The most serious aspect of neoplastic disease is the spread of cancer cells to secondary sites. Skeletal metastases can escape detection long after treatment of the primary tumour and follow-up. Bone tissue is a breeding ground for many types of cancer cells, especially those derived from the breast, prostate, and lung. Despite advances in diagnosis and therapeutic strategies, bone metastases still have a profound impact on quality of life and survival and are often responsible for the fatal outcome of the disease. Bone and the bone marrow environment contain a wide variety of cells. No longer considered a passive filler, bone marrow adipocytes have emerged as critical contributors to cancer progression.
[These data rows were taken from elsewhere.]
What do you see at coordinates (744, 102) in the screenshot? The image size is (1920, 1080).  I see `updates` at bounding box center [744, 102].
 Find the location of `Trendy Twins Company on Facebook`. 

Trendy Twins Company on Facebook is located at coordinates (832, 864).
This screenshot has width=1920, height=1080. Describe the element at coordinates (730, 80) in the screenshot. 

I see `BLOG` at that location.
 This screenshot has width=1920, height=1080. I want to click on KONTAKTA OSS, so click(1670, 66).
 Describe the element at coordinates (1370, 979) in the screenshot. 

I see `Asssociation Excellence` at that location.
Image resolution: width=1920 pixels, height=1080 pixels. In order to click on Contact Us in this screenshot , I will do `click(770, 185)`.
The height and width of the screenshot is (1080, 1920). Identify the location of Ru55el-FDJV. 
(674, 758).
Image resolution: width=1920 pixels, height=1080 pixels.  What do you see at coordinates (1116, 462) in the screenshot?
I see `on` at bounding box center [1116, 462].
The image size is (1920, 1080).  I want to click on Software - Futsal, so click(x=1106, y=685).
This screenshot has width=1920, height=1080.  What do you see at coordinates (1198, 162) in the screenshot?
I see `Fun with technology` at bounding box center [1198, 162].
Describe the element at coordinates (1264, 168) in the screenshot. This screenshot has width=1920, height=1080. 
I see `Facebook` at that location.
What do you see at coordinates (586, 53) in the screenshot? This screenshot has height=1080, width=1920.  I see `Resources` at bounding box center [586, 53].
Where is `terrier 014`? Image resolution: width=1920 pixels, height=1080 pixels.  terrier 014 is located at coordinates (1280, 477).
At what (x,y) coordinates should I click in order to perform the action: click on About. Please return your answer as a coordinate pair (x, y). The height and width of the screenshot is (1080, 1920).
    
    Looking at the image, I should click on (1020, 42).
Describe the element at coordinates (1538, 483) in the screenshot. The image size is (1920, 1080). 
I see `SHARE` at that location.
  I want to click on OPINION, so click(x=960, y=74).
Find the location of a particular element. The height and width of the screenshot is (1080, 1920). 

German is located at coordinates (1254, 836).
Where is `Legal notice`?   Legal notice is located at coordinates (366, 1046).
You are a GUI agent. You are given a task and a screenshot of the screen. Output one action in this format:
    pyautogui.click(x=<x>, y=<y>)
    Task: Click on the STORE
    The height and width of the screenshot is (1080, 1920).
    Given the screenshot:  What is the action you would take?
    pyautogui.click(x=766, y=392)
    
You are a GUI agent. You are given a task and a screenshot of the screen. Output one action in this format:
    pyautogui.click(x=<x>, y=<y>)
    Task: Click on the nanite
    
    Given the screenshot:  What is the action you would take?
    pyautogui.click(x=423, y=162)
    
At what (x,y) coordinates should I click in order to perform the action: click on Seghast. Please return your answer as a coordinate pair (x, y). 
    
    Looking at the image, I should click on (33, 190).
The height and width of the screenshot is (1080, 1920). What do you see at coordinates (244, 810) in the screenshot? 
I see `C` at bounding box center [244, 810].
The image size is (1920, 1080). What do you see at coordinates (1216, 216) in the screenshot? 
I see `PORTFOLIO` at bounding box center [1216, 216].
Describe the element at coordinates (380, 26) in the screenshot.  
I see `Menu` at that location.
Released by adipocytes, adipokines are soluble factors with hormone-like functions and are currently believed to affect tumour development. Src-associated in mitosis of 68 kDa (Sam68), originally discovered as a protein physically associated with and phosphorylated by c-Src during mitosis, is now recognised as an important RNA-binding protein linked to tumour onset and progression of disease. Sam68 also regulates splicing events and recent evidence reports that dysregulation of these events is a key step in neoplastic transformation and tumour progression. The present review reports recent findings on adipokines and Sam68 and their role in breast cancer progression and metastasis.